Quantitative analysis. In quantitative analysis, we followed a two-stage process. First, we took each care facility surveyed as a decision-making unit (DMU), and the efficiency value of each DMU was calculated using DEA method. Second, the care efficiencies were compared by statistical significance tests between care facilities with and without D-SCUs. A similar approach was employed in previous studies, such as Ozcan et al.[13] and Björkgren et al.[14]. Means and Medians were used to indicate the central tendency of the basic information of inputs and outputs and the efficiency values. In view of a normal distribution of efficiency scores cannot be assumed in DEA model[13], the differences between the two groups were tested by the nonparametric Wilcox test of median efficiency levels. Deep2.1 software and SPSS25.0 were applied for DEA analysis and statistical significance tests, respectively, with a significance level of a=0.05.
DEA Model
DEA is a quantitative analysis method that uses linear programming to evaluate the relative effectiveness of comparable DMU based on multiple inputs and multiple outputs.DEA does not require specification of functional form[14], can also handle efficiency evaluation under the conditions of multiple inputs and multiple outputs, which has become a common analysis tool for enterprise resource allocation[13-16]. Since DEA is a cutting-edge analysis technology that uses linear programming to identify production frontiers and is completely driven by data, using DEA to analyze the efficiency of care facilities can avoid the problem of subjectively assigning index weights, minimize arbitrariness, and improve the scientificity of decision-making and the objectivity of evaluation.

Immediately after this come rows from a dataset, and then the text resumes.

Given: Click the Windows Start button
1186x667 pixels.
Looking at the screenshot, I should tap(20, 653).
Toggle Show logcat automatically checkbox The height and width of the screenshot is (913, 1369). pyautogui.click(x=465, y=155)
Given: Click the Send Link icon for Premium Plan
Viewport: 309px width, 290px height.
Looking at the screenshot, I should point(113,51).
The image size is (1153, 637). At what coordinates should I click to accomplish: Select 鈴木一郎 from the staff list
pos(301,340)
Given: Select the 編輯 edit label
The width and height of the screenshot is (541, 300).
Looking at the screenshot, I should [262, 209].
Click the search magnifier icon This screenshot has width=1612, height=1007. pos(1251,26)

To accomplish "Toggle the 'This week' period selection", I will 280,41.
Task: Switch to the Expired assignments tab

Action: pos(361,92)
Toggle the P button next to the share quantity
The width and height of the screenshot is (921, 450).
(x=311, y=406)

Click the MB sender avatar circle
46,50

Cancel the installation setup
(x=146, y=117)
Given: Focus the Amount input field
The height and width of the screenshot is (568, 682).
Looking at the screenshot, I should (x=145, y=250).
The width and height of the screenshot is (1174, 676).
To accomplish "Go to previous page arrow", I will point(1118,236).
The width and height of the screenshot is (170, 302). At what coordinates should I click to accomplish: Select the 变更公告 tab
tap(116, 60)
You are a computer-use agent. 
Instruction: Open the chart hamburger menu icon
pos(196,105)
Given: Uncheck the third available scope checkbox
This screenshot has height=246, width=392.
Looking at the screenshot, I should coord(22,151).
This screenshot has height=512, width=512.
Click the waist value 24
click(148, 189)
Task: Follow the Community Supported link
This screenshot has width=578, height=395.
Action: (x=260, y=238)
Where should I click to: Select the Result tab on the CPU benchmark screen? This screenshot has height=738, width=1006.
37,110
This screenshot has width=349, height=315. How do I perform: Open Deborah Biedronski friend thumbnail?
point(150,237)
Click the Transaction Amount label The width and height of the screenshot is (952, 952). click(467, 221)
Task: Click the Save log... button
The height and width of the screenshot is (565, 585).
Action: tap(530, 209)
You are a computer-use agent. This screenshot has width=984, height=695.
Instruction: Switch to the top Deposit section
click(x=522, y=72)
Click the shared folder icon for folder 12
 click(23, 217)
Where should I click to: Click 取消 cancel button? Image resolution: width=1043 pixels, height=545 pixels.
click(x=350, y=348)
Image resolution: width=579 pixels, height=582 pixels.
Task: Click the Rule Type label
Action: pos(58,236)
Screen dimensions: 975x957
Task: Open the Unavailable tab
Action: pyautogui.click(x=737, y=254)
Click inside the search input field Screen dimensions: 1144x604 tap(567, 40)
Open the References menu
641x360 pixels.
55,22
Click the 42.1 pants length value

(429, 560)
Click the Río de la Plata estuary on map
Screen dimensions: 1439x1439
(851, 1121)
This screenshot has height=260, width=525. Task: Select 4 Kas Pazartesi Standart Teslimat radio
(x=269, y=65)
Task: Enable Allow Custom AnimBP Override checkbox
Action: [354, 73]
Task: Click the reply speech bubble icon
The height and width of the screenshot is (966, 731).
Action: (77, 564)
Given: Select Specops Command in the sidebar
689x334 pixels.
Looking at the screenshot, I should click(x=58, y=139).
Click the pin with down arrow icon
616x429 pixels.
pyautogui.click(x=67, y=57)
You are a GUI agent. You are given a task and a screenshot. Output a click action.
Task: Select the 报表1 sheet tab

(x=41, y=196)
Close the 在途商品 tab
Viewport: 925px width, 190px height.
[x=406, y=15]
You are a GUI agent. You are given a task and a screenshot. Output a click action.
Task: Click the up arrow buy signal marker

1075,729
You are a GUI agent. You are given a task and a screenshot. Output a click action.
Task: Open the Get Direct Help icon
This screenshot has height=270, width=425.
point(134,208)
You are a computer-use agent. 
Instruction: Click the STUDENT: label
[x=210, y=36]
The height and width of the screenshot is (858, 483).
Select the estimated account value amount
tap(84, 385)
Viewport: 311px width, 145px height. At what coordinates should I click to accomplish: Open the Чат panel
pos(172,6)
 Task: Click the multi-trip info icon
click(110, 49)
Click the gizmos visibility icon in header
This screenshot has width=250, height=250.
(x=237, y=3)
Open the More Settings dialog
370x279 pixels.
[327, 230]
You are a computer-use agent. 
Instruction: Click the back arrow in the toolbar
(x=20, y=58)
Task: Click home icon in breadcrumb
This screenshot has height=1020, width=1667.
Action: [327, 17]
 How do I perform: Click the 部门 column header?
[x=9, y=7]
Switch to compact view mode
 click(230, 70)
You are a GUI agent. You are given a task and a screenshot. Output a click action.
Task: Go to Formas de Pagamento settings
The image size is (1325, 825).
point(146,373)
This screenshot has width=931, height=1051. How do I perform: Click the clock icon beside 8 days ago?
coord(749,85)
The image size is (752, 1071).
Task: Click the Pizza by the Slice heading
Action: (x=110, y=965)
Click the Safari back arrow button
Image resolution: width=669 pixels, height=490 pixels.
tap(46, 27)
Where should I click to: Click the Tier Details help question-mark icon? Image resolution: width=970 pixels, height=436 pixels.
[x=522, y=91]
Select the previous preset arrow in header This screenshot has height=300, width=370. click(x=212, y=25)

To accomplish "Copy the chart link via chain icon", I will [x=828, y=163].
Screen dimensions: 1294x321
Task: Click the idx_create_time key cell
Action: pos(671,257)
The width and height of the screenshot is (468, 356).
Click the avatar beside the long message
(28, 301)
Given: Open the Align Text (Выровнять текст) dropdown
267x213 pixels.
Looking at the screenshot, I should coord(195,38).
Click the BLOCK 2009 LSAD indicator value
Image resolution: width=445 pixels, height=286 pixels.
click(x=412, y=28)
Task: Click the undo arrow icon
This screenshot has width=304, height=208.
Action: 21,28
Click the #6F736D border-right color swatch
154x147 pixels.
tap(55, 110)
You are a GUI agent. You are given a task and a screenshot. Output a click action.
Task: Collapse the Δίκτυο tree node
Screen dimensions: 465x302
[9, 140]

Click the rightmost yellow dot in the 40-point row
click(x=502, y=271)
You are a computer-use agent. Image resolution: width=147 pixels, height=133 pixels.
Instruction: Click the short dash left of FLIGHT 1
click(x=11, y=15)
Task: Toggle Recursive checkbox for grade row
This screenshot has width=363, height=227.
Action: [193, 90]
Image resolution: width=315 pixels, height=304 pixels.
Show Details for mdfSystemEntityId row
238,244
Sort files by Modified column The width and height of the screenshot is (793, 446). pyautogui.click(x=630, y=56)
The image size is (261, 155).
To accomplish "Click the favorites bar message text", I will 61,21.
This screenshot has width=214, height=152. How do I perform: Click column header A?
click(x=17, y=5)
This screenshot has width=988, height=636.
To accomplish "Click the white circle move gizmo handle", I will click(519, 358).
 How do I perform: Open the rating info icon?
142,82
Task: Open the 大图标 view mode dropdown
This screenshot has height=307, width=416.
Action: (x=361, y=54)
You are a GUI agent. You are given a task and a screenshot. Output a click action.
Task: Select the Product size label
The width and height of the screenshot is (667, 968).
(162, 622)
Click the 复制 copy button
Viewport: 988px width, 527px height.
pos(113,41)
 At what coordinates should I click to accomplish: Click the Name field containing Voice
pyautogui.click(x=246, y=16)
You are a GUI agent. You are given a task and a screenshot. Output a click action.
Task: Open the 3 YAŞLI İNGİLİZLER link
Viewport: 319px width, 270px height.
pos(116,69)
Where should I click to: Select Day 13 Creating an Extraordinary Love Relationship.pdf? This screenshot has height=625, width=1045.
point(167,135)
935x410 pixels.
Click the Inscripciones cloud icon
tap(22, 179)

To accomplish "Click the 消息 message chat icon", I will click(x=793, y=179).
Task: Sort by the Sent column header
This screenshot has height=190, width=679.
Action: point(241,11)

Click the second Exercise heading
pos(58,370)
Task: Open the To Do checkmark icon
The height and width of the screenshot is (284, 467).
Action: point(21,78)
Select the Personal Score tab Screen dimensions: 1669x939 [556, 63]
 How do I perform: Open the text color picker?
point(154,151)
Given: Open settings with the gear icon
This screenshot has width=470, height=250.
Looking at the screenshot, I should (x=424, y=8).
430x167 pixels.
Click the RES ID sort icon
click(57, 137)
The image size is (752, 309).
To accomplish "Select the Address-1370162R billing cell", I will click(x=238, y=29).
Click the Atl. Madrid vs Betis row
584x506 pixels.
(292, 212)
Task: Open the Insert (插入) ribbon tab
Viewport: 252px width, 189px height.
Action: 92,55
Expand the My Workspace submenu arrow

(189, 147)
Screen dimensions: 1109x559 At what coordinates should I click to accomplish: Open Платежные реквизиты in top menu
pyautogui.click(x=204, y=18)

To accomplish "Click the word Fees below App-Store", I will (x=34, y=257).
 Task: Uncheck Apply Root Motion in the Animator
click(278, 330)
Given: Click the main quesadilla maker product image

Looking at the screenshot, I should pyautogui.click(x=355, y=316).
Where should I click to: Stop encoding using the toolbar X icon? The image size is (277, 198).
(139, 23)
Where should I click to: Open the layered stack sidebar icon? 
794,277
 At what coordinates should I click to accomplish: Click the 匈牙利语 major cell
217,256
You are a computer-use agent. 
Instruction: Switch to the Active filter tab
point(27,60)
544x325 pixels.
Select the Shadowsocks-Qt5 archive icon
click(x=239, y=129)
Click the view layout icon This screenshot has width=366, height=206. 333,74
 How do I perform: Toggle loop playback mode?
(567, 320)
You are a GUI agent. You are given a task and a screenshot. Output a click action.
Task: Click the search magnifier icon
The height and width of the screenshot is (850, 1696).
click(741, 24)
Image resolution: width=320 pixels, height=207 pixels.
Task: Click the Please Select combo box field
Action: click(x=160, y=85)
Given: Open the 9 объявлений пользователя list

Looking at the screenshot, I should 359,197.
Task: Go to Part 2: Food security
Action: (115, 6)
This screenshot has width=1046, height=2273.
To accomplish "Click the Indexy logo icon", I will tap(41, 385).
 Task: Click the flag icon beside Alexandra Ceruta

The DEA method mainly includes C2R model and B2C model. C2R model is mainly used to evaluate the relative effectiveness of the DMU to determine whether the technology and the scale are effective at the same time. The final comprehensive efficiency value or technical efficiency (TE) is θ, which can be effected by resource utilization and resource allocation. When θ=1, the DMUj technology is valid, indicating that the management model and scale efficiency have reached the best level under the current inputs and outputs. when 0<θ<1, the DMUj technology is invalid. The larger the θ value, the higher the efficiency of the DMUj relative to other DMUs. BC2 model decomposes the TE of DMU into pure technical efficiency (PTE) and scale efficiency (SE). PTE refers to production efficiency that affected by management technology and production technology, and SE generally refers to whether a DMU is operating with optimal production size for producing a defined output. TE= PTE×SE.
Inputs and outputs
In previous DEA studies of nursing homes, researchers tended to choose the number of different types of nursing home staff[15, 17-19], bed number[14, 17, 20], value of fixed assets[14] as input variables, and the resident number[17], the satisfaction of residents[16], the days the resident stay[14, 20, 21], and income[16] as output variables. Based on these studies and the common assumption of labor and capital as the basic inputs for a production function [14], in this DEA models, we used building area, number of open beds and nursing staff as the inputs. The building area and number of open beds was included as proxies for capital, and the number of nursing staff was included as proxy for labor. In terms of outputs, we think that service quality can directly affect the service effects and the development of facilities. Therefore, outputs can be selected from the perspective of residents, and then we choose the number and the care satisfaction of the elderly resident with dementia as outputs in this model.